Fortunately there were a couple of other anglers at the lake and they immediately called for an ambulance. The outcome was that Peter suffered horrendous burns to his body and he also lost his lower left leg.
He was transferred to St James’s Hospital in Leeds and for six weeks he remained in a coma and was even given the last rites by his parish priest. I used to visit him regularly but it was family only, so his wife told me to say that I was his brother, so I did, and that gave me admittance.
As I have said many times, Peter was as tough as old boots and so determined was he to get back by the waterside with a rod in his hand. Eventually, after almost a year in hospital, he was released after being fitted with a prosthetic lower leg.
Obviously he could not fish in the big contests that he used to dominate, but that period was the birth of the commercials so he started at a small club that fished venues giving him easy access, with people who were always willing to help him with his gear. And he even won four of his first six matches. He then discovered a venue that really suited him, Fleets Dam near Barnsley which was owned by local star Alan Hansen.

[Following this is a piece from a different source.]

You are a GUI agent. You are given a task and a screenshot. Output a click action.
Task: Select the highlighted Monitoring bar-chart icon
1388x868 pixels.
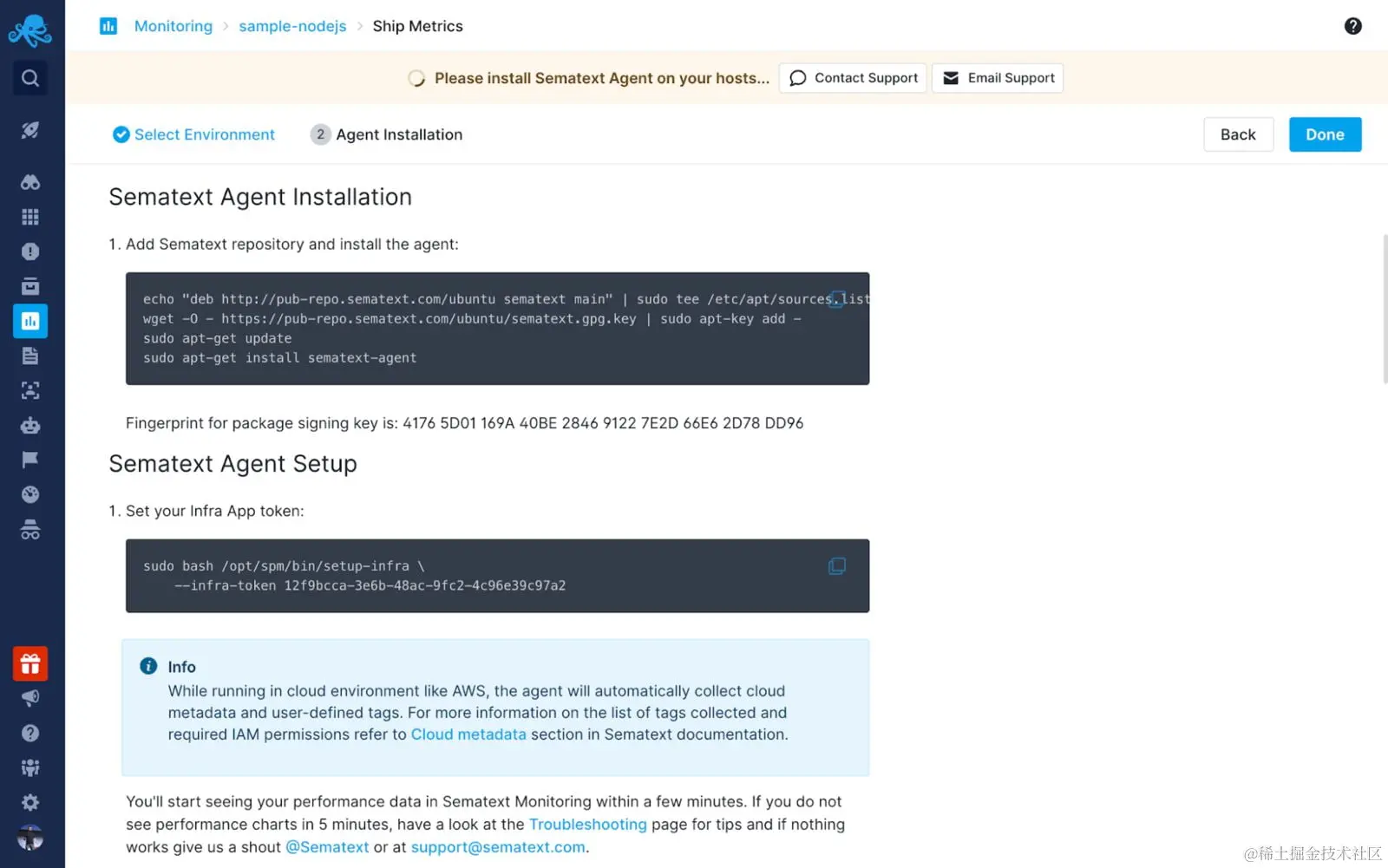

Peter loved the place but the only snag was that he was not allowed to travel on his own and he had to have someone to accompany him at all times.

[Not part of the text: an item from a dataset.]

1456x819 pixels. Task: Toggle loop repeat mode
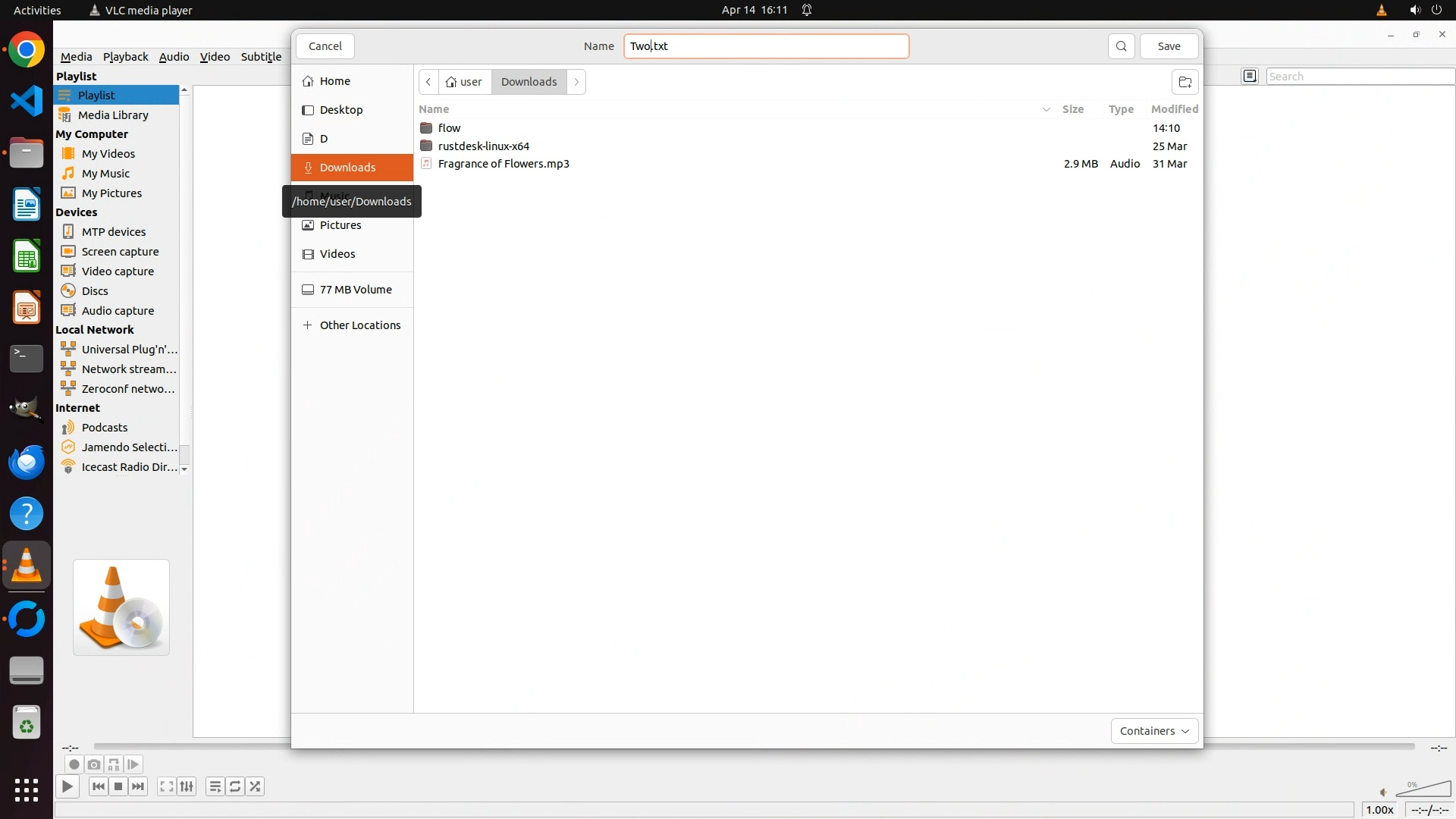(x=235, y=786)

The matches that we used to fish were on a Wednesday so, after explaining the situation to my then employer, it was generously agreed that I could take my annual two weeks holiday on 10 successive Wednesdays. Peter by then had received his compensation cheque from the power company which allowed him to buy his council house and also, for the first time in his life, a decent car.
By then he had a part-time job in an Armley tackle shop, so probably for the first time in his life he was financially stable. The people at Fleets Dam were brilliant with him, bending the rules so I could have the adjacent peg after Peter had drawn his. He was also allowed to park his car behind him.
Everything seemed to be going well for the next year or so but then he was taken ill, this time with cancer. It was obviously a question of time and the last time I saw him in hospital – in 1992 – he was very ill. His three grown-up children were there and Peter said, “I am a bit tired so I will have a little sleep,” as I left.
By the time I got home the phone was ringing and it was Peter’s son to tell me that his dad had just died. He was just 61.